Выбрать главу

Лежали на диванах, на полу, сидели в креслах. Трудно было сразу поверить, что это трупы, а не живые люди. Некоторые, завернувшись в ободранный с дивана плюш, в скатерти, в соломенные циновки, казалось спали. Иные, укутавшись в невероятно пестрые лохмотья, сидели, устремив безучастный взгляд широко открытых глаз в пространство, точно запаслись терпением в ожидании конца скучного путешествия.

Больше всего там было японцев. Среди них много женщин, некоторые с детьми. Одна, свернувшись калачиком на кресле, кормила ребенка. Против входа, положив подбородок на закутанные в обрывки газеты руки, сидела миниатюрная японка и выжидающе с некоторым недоумением смотрела на фонарь Коврова. Казалось странным, что она не мигает. Между столом и дверью ничком на полу лежал пожилой матрос. Поза его выражала крайнюю степень отчаяния.

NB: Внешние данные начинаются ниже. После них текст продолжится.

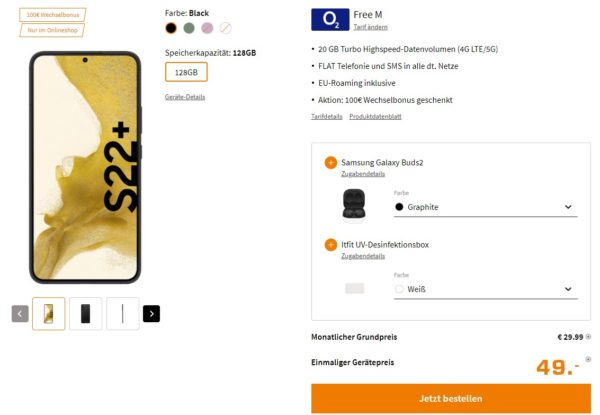Select the green phone color option
600x415 pixels.
click(189, 28)
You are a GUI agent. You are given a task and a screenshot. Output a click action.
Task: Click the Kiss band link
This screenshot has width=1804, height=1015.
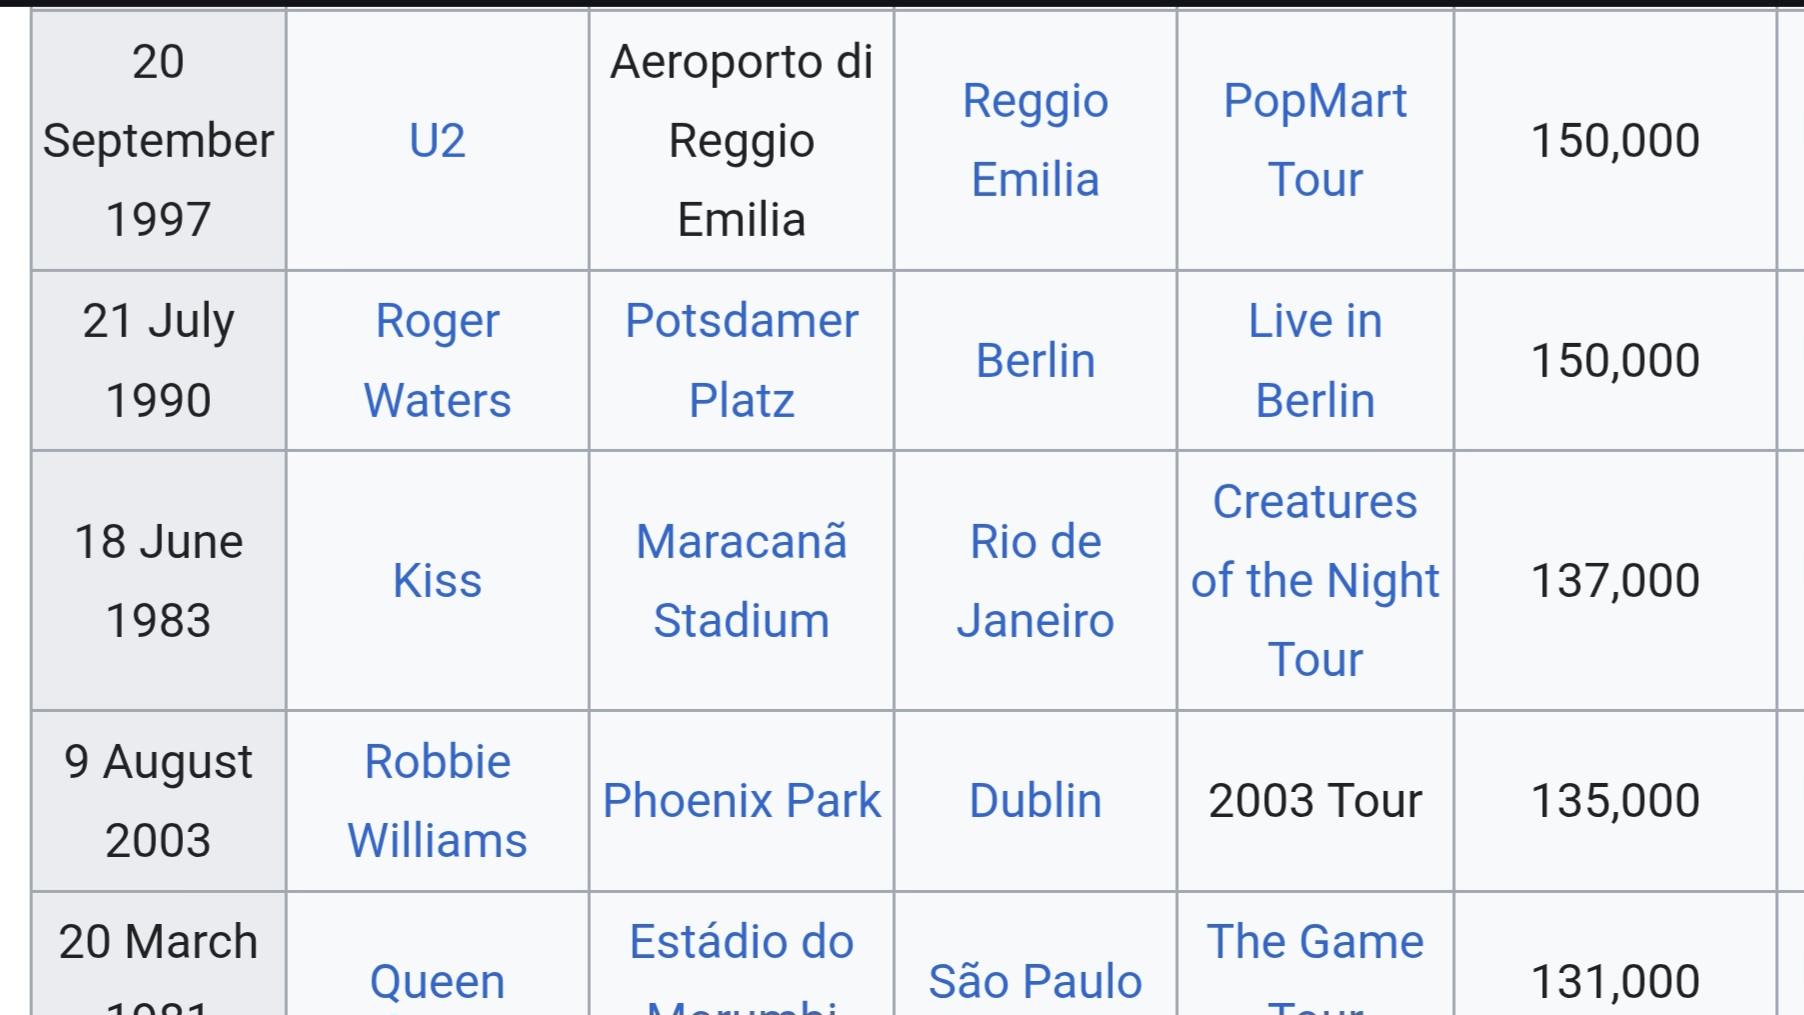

Ни на ком из пассажиров ледяного парохода не было зимней одежды. Кое-где из-под невероятных балахонов, наскоро сшитых из мешков, полотенец, занавесей, выглядывали обрывки пестрых летних тканей, точно эти пассажиры собрались в непродолжительную летнюю прогулку и совсем неожиданно попали в полярные льды. Об этом же свидетельствовало и состояние самой кают-компании. Обшивка со стен сорвана, у кресел выломаны ножки, от пианино остался лишь огромный клубок перепутавшихся струн. Стилизованный дракон на потолке свирепо уставился вниз жуткими стеклянными глазами, электрическими лампочками. Посреди каюты на полу стояла грубо сделанная железная печка, вокруг нее в золе лежали жалкие обломки мебели. Труба от печки уходила в стену. Цветные рельефные орнаменты на потолке закоптились, стали рыжеватогрязными.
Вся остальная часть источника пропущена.